I love the way tense works in this poem, and I don’t think I captured it in English. Paz opens in the first stanza with the imperfect. Everything is in this calming, dreamlike state that has no clear beginning or end even though it’s in the past. And then the birdsong breaks in with the preterite. The day was resting, but then the bird punctuated that rest when it sang.

Here’s Muriel Rukeyser’s translation from this collection, which follows the line breaks perfectly, but omits the first line. I include the first line in parenthesis in the way I think follows this translation style. I have to say that I love the way Rukeyser mimics the sound of “flecha” with “flicker.” I think she’s also right to emphasize the reflexive nature of the last two lines of the first stanza, but I wanted to emphasize “consummation” with all its connotations over “consumption.”

(A silence of air, light and sky.)
In transparent silence
day was resting:
the transparency of space
was silence’s transparency.
Motionless light of the sky was soothing
the growth of the grass.
Small things of earth, among the stones,
under identical light, were stones
Time sated itself in the minute.
And in an absorbed stillness
noonday consumed itself.

And a bird sang, slender arrow.
The sky shivered a wounded silver breast,
the leaves moved,
and grass awoke.
And I knew that death was an arrow
let fly from an unknown hand
and in the flicker of an eye we die.

What do you think? How would you translate this poem? Did I take too much liberty with it? What’s untranslatable about it?

6 Responses

  1. Hi Christopher.

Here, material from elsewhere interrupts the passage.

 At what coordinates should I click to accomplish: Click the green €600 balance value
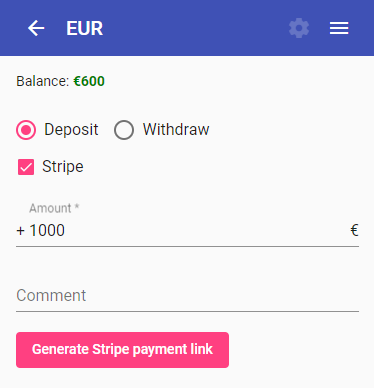[89, 81]
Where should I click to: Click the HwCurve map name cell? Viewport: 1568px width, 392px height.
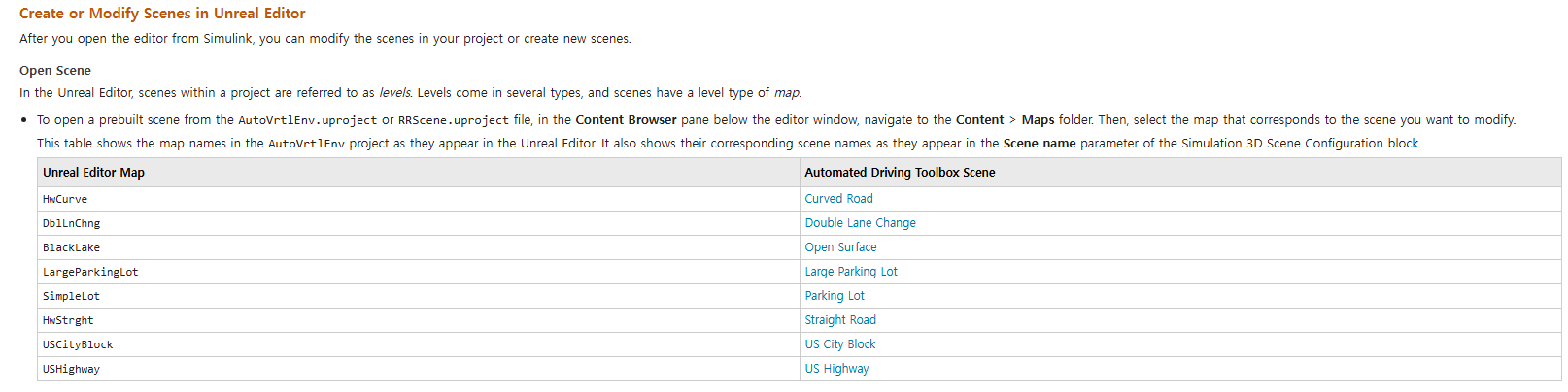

I was trying to translate this poem into the Vietnamese and found this post while doing the research. Loved the sonnet form in your translation, but I decided to keep the original form in my own rendering. And perhaps you would like to know that Paz often revised his earlier poems, of which the obmission of the first line in this poem is an instance. So, just a little note to say that we were reading the same poem and both attempted to translate it into our own languages, which is nice to know to me! Thank you for the translation, and good luck with your work! —Hoang Nguyen.

    • Thank you Hoang! I wish I could read Vietnamese so I could read your translation. As more time passes from my translation, the more uncomfortable I get with the sonnet form I adopted, though I’m glad you liked it. I think I went too far in translating what should be sky as heaven, since that has religious connotations that I don’t want to invoke, but I wanted the softness of cielo kept in some way.

      Have you posted your translation? If you have a link, I would love to include it in an update of this post.

  2. Hello! Just my two cents… I always read my favorite line, “pecho de plata herido vibró el cielo”, as in the sky is the silver breast, wounded by the bird’s song (the arrow that pierces the silence).